- WHAT IS NEEDED -
From the first line of the entries below, reproduce everything exactly through the line with "Screen dimensions: 1517x1600", and nothing more.

- DATA FOR THE TASK -
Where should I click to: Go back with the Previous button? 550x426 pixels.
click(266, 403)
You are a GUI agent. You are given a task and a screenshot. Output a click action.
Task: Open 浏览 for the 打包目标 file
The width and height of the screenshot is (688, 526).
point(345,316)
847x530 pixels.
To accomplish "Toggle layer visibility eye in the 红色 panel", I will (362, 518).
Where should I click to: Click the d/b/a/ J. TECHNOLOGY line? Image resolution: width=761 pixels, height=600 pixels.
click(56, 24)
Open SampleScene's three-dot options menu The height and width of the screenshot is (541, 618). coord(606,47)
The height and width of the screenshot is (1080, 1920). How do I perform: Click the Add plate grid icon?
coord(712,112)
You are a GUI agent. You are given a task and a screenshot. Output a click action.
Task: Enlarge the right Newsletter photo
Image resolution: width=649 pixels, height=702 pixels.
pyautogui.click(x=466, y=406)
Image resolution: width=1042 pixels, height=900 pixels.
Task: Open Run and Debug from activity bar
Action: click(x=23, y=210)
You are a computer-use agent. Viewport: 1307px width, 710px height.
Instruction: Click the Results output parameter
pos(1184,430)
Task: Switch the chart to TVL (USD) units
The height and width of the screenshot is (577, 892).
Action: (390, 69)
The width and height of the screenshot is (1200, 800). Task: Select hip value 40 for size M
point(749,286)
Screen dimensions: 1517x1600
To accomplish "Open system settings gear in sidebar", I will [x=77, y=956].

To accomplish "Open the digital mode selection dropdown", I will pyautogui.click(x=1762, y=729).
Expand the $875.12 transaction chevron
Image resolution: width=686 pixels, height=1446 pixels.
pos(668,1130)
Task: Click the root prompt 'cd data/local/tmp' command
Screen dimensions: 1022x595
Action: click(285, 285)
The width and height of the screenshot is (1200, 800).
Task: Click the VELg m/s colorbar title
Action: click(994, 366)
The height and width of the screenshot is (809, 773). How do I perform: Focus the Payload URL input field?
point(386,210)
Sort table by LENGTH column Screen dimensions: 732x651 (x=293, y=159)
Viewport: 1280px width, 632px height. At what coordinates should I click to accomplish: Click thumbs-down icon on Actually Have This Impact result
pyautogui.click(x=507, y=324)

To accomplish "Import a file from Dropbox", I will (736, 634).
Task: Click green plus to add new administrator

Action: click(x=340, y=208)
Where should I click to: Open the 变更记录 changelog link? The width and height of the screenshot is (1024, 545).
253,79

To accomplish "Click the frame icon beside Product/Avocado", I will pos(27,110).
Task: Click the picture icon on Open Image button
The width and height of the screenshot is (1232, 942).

- YOUR RESPONSE -
Where should I click to: Go back with the Previous button? 550x426 pixels.
click(266, 403)
You are a GUI agent. You are given a task and a screenshot. Output a click action.
Task: Open 浏览 for the 打包目标 file
The width and height of the screenshot is (688, 526).
point(345,316)
847x530 pixels.
To accomplish "Toggle layer visibility eye in the 红色 panel", I will (362, 518).
Where should I click to: Click the d/b/a/ J. TECHNOLOGY line? Image resolution: width=761 pixels, height=600 pixels.
click(56, 24)
Open SampleScene's three-dot options menu The height and width of the screenshot is (541, 618). coord(606,47)
The height and width of the screenshot is (1080, 1920). How do I perform: Click the Add plate grid icon?
coord(712,112)
You are a GUI agent. You are given a task and a screenshot. Output a click action.
Task: Enlarge the right Newsletter photo
Image resolution: width=649 pixels, height=702 pixels.
pyautogui.click(x=466, y=406)
Image resolution: width=1042 pixels, height=900 pixels.
Task: Open Run and Debug from activity bar
Action: click(x=23, y=210)
You are a computer-use agent. Viewport: 1307px width, 710px height.
Instruction: Click the Results output parameter
pos(1184,430)
Task: Switch the chart to TVL (USD) units
The height and width of the screenshot is (577, 892).
Action: (390, 69)
The width and height of the screenshot is (1200, 800). Task: Select hip value 40 for size M
point(749,286)
Screen dimensions: 1517x1600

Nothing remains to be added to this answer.